Set problem 1: In the rows of the recorded data, starting with the line that contains "You are a computer-use" and going on through the end of the rows, swap "checkmark" for "tick" and give those lines again with nothing else changed. Leave the pictures out of your answer.

— Start of Document passage —

When tragedy strikes, we are denied access to the path we want and are forced to accept that our future lies in some other direction, and with it comes the frightening, maddening, ego-obliterating reality that we are now meant to live our life serving a purpose we never planned for, one we don’t want, never wanted, and hate that we even have to consider. Yet, often that alternative path brings your life greater meaning, greater substance, greater reward than the easier, simpler life you had ever could.
You know the stories. Consider Christopher Reeve, who played Superman, but never was more of a superhero than when he inspired others with spinal cord injuries to keep up their faith and spearheaded massive research fundraising. Sure, he would never have chosen that path, but he could have died at the time of the accident. If he was given a choice to have instantly died, or to have the chance to bring about all the residual good he did in the years between the accident and his death, do you think he would have chosen to have that extra time and to serve that greater purpose? By the time he died, do you think he felt his life and his relationships had more depth and meaning than they ever had before the accident? There are so many stories like this
, some famous and on a large scale, but for most of us, the path that follows adversity is quieter, serving a smaller circle of lives, yet is no less meaningful or enduring.
So, we ask why it is that bad things happen, when the real question is, how could we ever be human without having “bad” things happen to us? Unlike the rest of the animal world, we can conceive of what is happening all around us. We can understand. The fact that we have consciousness, that we can judge a thing “good” or “bad,” is exactly why bad things must happen. We would not exist as humans, if not for being able to “know” there is good and there is bad. If ever there can be a definition of what it is to have a soul, it is the ability to know good from bad, to feel grief as the price of being able to know joy and love. If nothing bad ever happened, if we never felt pain or sadness, how could we become anything more than emotional and intellectual vegetables?
Sometimes, no matter how hard or how long you work to chart a safe and successful life for yourself and your family, events beyond your control can throw you off that path, wipe it out completely, forcing you to find a new path. Being able to accept that new path is what defines your purpose in life. Even though every fiber of your being is fighting against the change that is being forced upon you, the greatest challenge you can face and the greatest accomplishment you can achieve in your life is finding the strength and faith to accept a path of deeper meaning and greater substance.
If nothing bad ever happened, we would all be experiencing eternal peace. No one, no religious leader, no prophet, politician or even snake oil salesman has ever dared promise you can find eternal peace while here on earth. Being able to understand and feel pain, fear, and loss is what motivates every act of goodness, of kindness, of humanity. It’s what takes us out of ourselves and joins our lives with others.
In the words of Helen Keller, “When one door of happiness closes, another opens; but often we look so long at the closed door that we do not see the one which has been opened for us.” Tragedy may throw you off your course, but carrying on, gaining strength from what was good before and using it to bring good to what is yet to come, is what ultimately guides you to your destiny.

— End of Document passage —
— Start of Dataset records —

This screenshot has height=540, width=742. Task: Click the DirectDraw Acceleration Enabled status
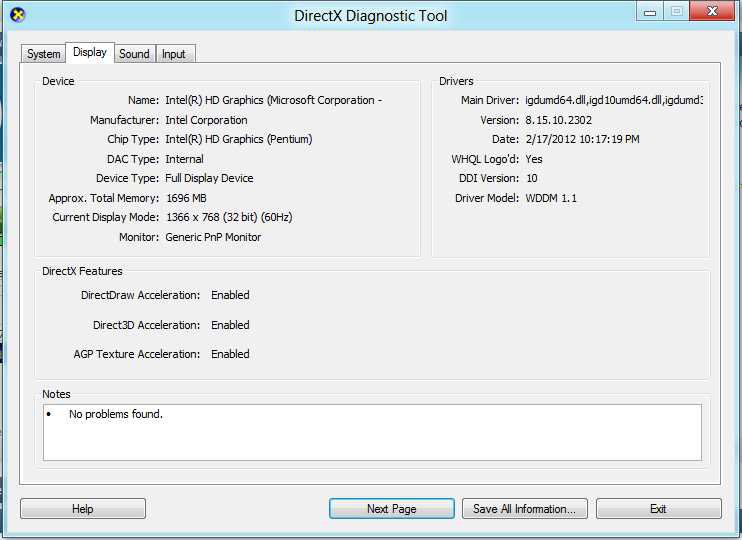pos(230,295)
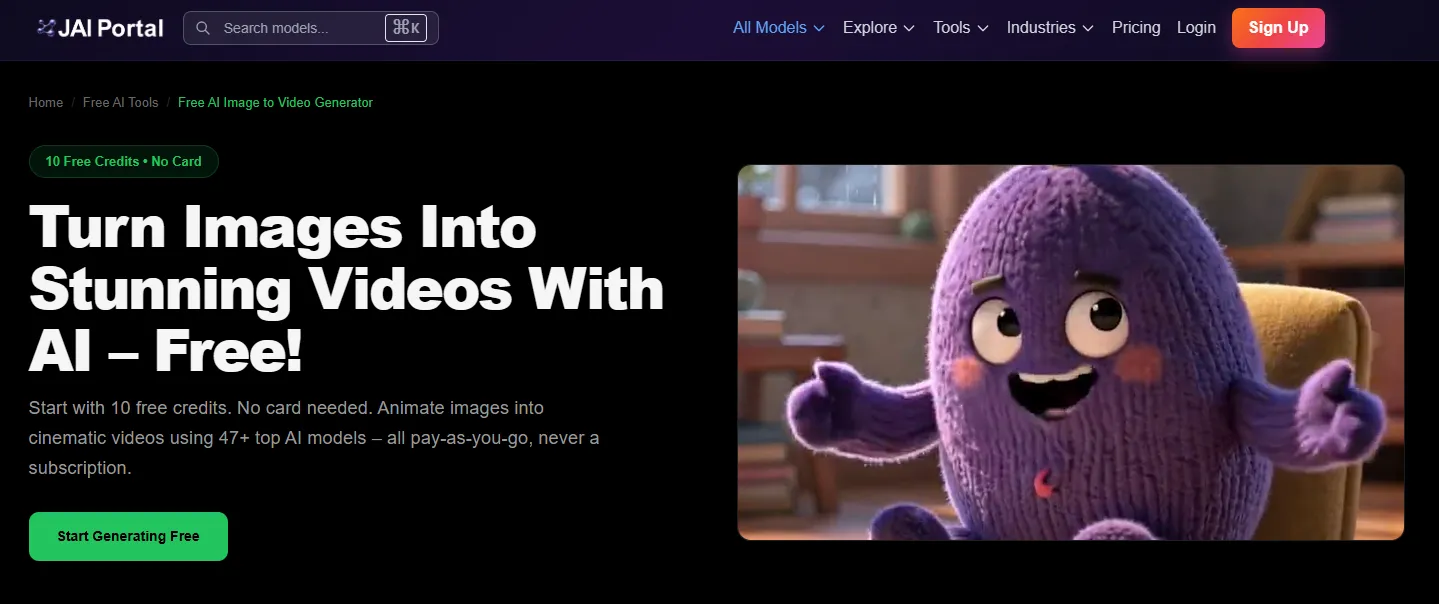Open Free AI Tools breadcrumb link
Screen dimensions: 1439x604
[120, 102]
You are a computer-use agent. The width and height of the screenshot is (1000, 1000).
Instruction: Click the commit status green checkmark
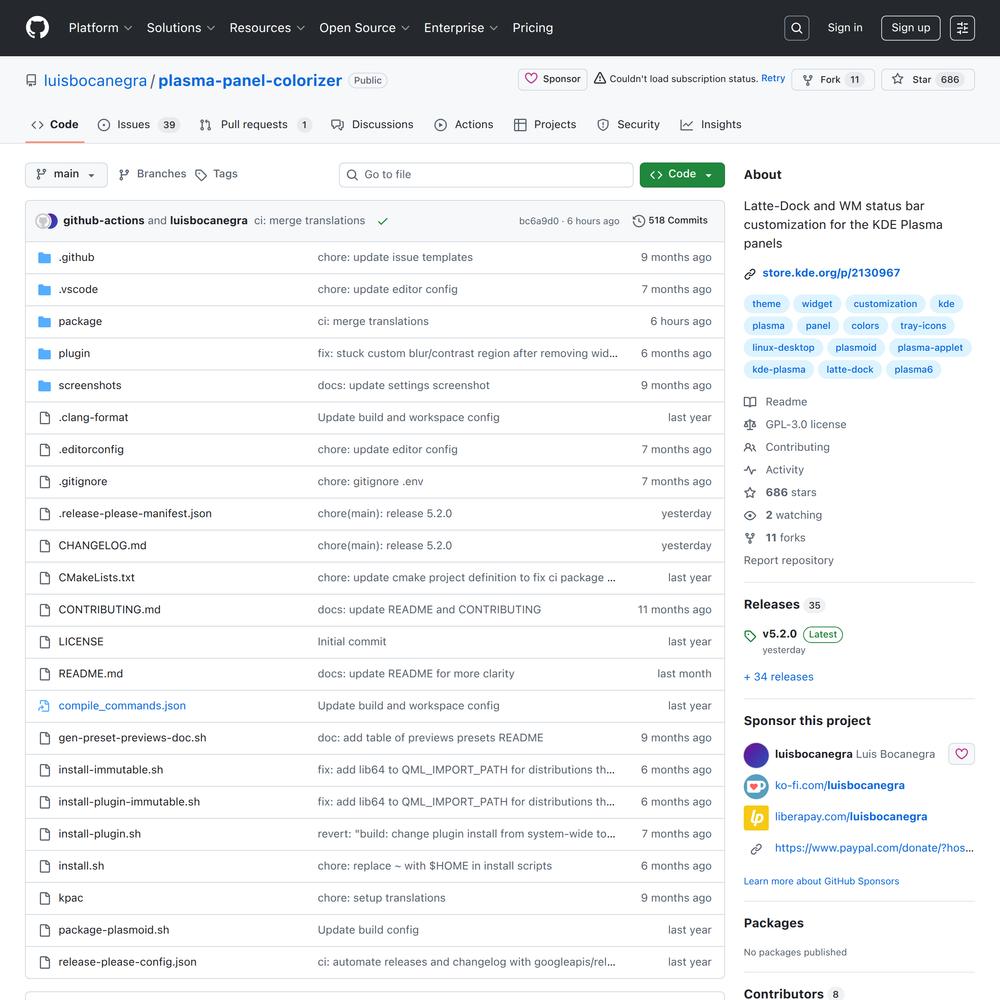pos(383,221)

— End of Dataset records —

Set problem 2:
Answer these questions from the passage on tragedy:
(a) What role did Christopher Reeve play?
(b) Whose words are quoted in the final paragraph?
(c) What does the passage say motivates every act of goodness, of kindness, of humanity?

Finished answer 1:
You are a computer-use agent. The width and height of the screenshot is (1000, 1000).
Instruction: Click the commit status green tick
pos(383,221)

Finished answer 2:
(a) Superman.
(b) Helen Keller's.
(c) Being able to understand and feel pain, fear, and loss.